Hani haram bir lokma tam boğazından geçerken ‘yahu ahiret vardır’ derseniz o tatlı lokma ona zehir gibi gelir. Yani ağzının tadını bozduğunuz için öyle konulara girmek istemiyorlar adamlar. Yani hayatlarını tatlı bir şekilde yaşarken tutup da cehennemden bahsetmek!...

Allah (c.c.) ayet-i kerimesiyle bize hep cehennemi, Sırat-ı, hesabı ve oranın dehşetini haber veriyor ki, haram yemeyin, yetimin malına el uzatmayın, komşunun namusuyla oynamayın, faizi midenize indirmeyin, rüşvetle işlerinizi halletmeyin, Rabbimin kitabına karşı kitap icad etmeyin. Yoksa karşınızda cehennem var diyor.

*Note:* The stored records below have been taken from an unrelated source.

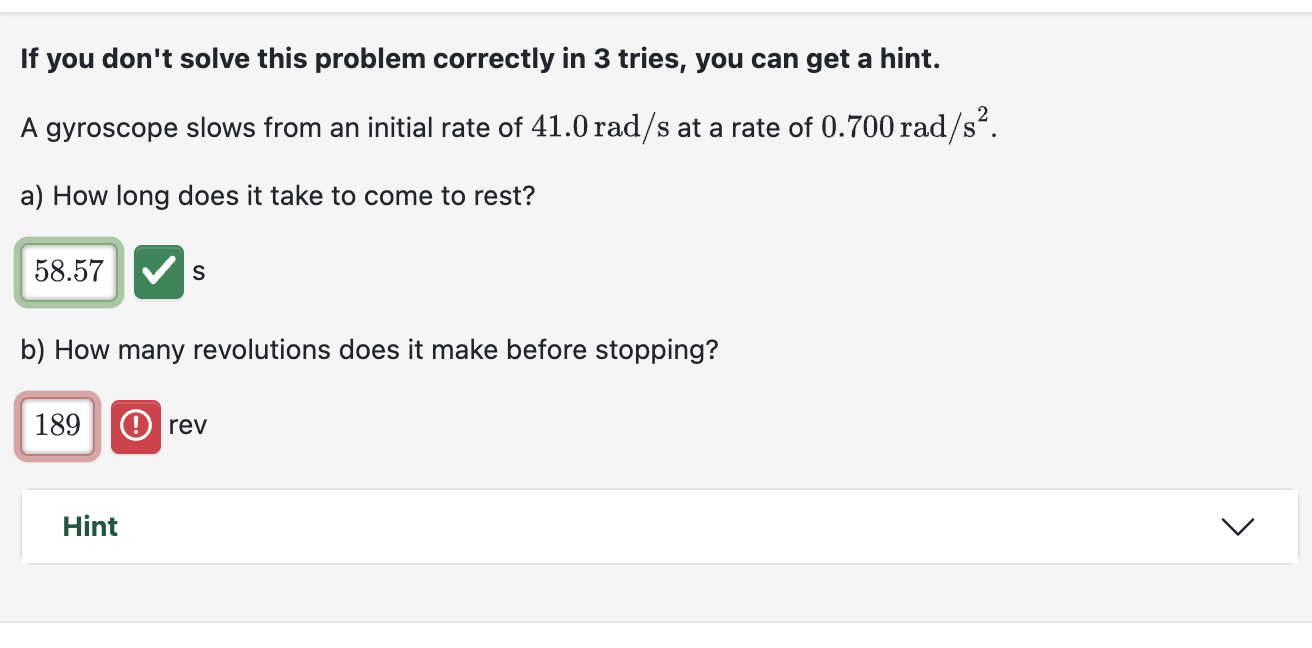Click inside the part b revolutions input
The width and height of the screenshot is (1312, 648).
(x=57, y=425)
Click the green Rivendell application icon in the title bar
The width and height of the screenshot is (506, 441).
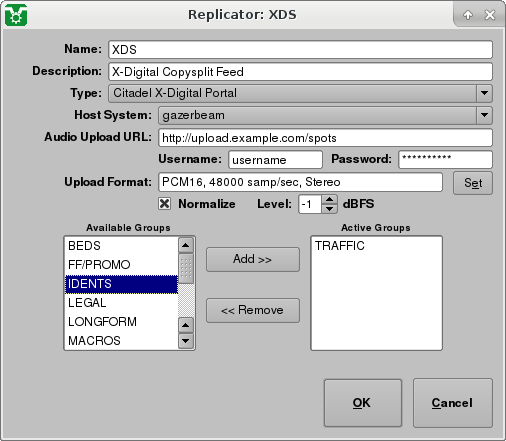click(16, 15)
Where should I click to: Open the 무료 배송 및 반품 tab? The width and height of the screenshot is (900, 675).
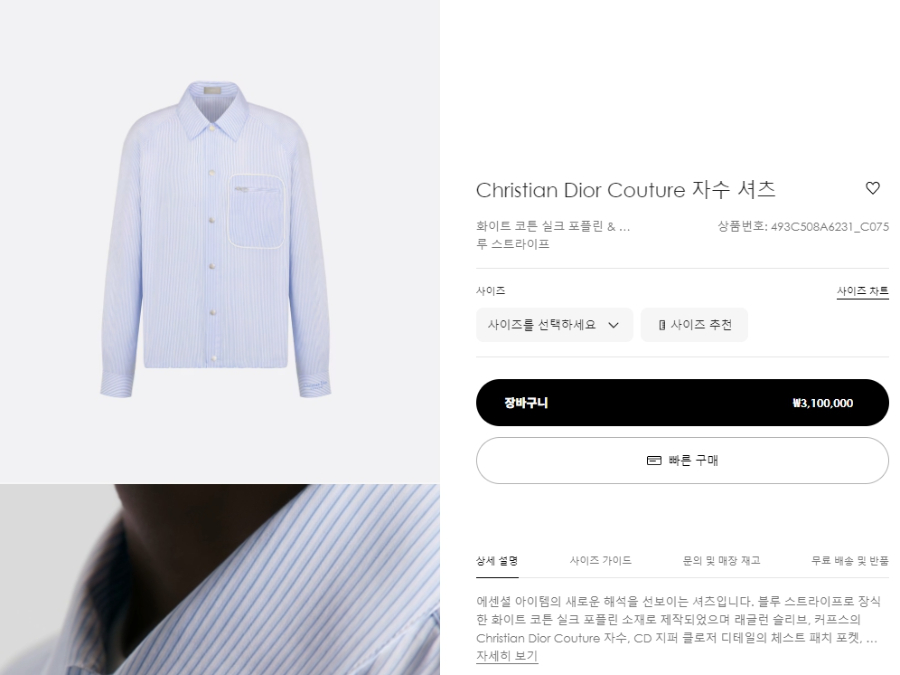pos(849,561)
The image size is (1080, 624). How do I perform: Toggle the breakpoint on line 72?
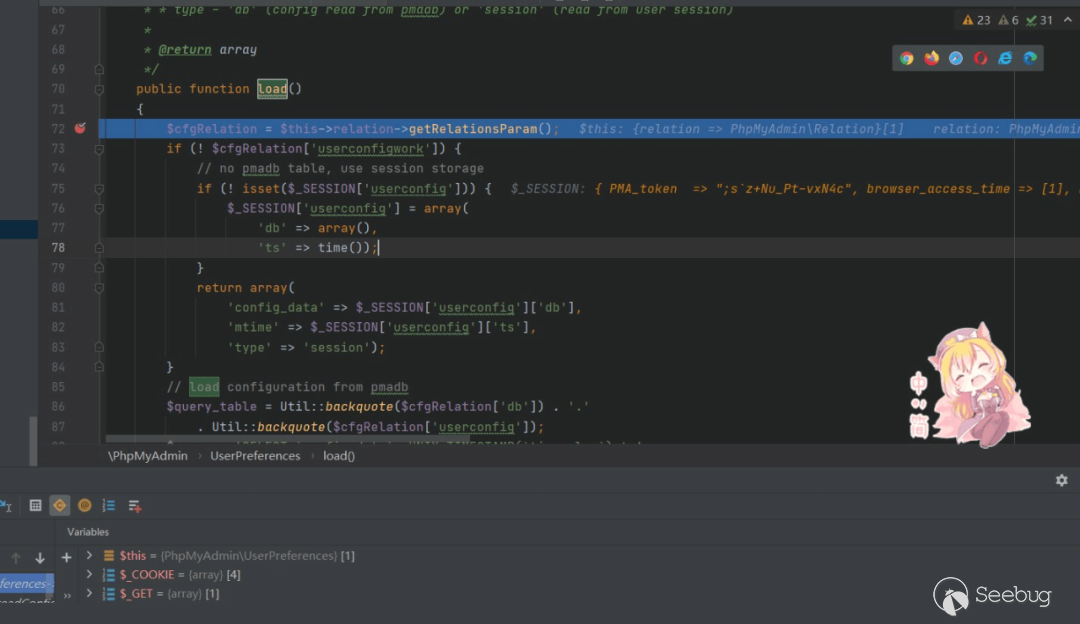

Ama bu geçici dünyanın zevkini tadalım diyen insanlar, cehennemden bahsedilen meclislere pek gelmeyi arzu etmiyorlar, çünkü ağzımızın tadı kaçıyor diyor adamlar.

Allah (c.c.) de diyor ki onlar da orada kaybedecektir. (Mahmut Toptaş, Şifa Tefsiri, c. 3, s. 460)

Evet, Rabbimiz ikaz ediyor:

“Allah onları mahşerde topladığı vakit, Allah’ın huzuruna çıkarılacakları uyarısını asılsız sayanlar ve doğru yolda yaşamamış olanlar hüsrana uğramış olacaklar.” -10 Yunus, 45-

“İşte bu manzaranın ışığı altında ortaya çıkıyor ki, bütün güçlerini ve enerjilerini bu kısacık yolculuğa harcayanlar, Allah’ın huzuruna çıkarılmayı yalanlayanlar, ahirete önem vermeyip bu kısacık yolculuğa, dahası bir çırpıda başlayıp-biten hayata gömülenler, Allah’ın huzuruna çıkarılmaya ve O’nu razı etmeye hazırlanmayanlar, sürekli olan ahiret yurdunda uzun süre yaşamaları için bir çalışma yapmayanlar, kesin biçimde hüsrana uğrayacaklardır:

‘Allah ile karşılaşacaklarını yalanlayanlar, gerçekten hüsrana uğramışlardır, onlar doğru yolu bulamamışlardır.’” (Seyyid Kutup, Fi Zılalail Kur’an)

Süleyman Önsay.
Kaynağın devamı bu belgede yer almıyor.